The company has four drugs it's currently developing.

RE-021, licensed from Ligand, is being targeted to treat focal segmental glomerulosclerosis (FSGS), a disease that causes a build-up of protein in the urine and eventually causes kidney failure. Retrophin estimates there are more than 50,000 patients in the U.S. and that a drug to treat the condition carries a sales potential of more than $1 billion as there is currently no FDA-approved medicine for FSGS. The company anticipates the drug moving into Phase II tests in the first half of this year.

Retrophin also hopes to develop a drug it calls RE-024 for treatment of PKAN. Other compounds being studied are RE-001 for treatment of Duchenne muscular dystrophy and RE-003 for treatment of spinal muscular atrophy. All of these are in preclinical development.

Shkreli has brought in Stephen Aselage as chairman. He's the former vice president of global commercial development for BioMarin Pharmaceutical (BMRN), a Novato, Calif.-based company that's had some success developing drugs for the rare and orphan drug niches.

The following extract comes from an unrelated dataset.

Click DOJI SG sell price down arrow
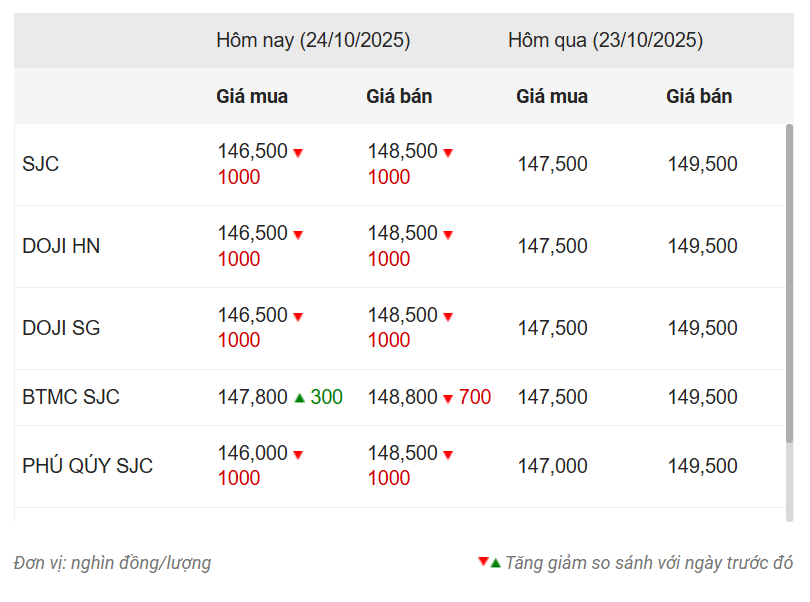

"I was a shareholder in BioMarin and really liked the way the company did things," Shkreli said. "I basically poached their No. 2 guy. He is good at things that I am not. He can run a sales force and he really knows how to interact with the medical community."

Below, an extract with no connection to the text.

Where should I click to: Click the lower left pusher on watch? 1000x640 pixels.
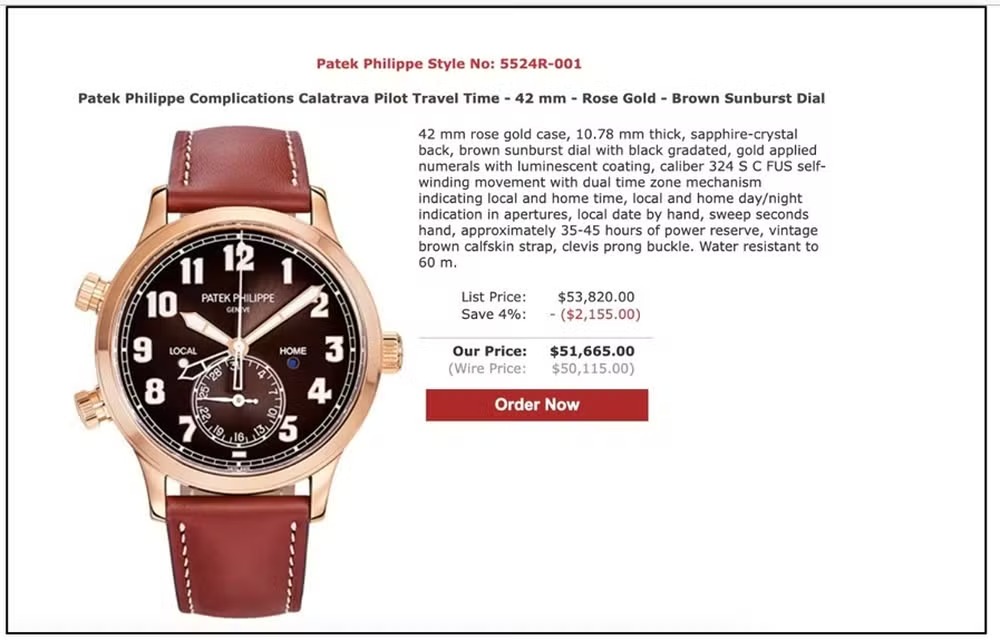[x=93, y=407]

Shkreli said he isn't concerned about the controversy that has grown around reverse mergers, with the wave of fraud allegations against Chinese reverse-merged companies, and the extra scrutiny that reverse mergers are now receiving from the SEC and stock exchanges.

"These days with the scrutiny the SEC gives reverse mergers, it's about as hard to get a reverse merger done as an IPO, and investors know this," Shkreli said. "Another plus is that a reverse merger is an inexpensive way to show investors what your valuation is."

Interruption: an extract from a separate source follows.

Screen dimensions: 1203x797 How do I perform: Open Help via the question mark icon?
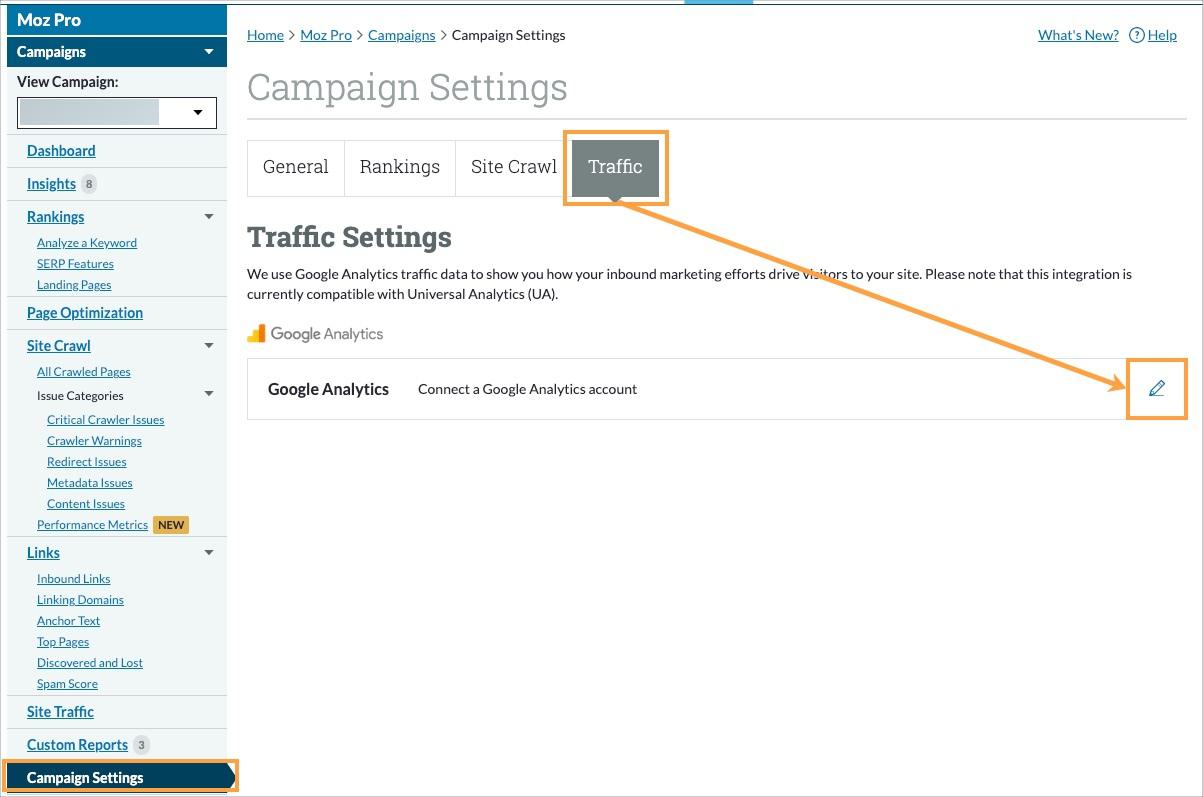pos(1136,35)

Financials included in Retrophin's reverse merger filing state that it's lost $20.1 million since its inception in March 2011. The lion's share of that loss, $16.8 million, was realized in the nine months ending Sept. 30 of last year. Most of the 2012 loss was tied to compensation and professional fees paid, which includes issuance of shares. The company had total assets of almost $2.45 million but cash on hand was just $2,189 as of Sept. 30.

"We have structured our finances this way because we were not willing to give the company away," Shkreli said. "Financing terms we were seeing last year were not very attractive. Since the merger, we have had a lot interest from venture capital firms."

The company is still registered with the SEC as Desert Gateway, but that will change soon, he said. Shkreli hopes to have Retrophin listed on the Nasdaq by the end of this year. He also hopes to have RE-021 on the market by the end of next year.

"We are in a position with this drug and the trials that the FDA could approve it and we could be on the market in 2014," Shkreli said. "We are very excited."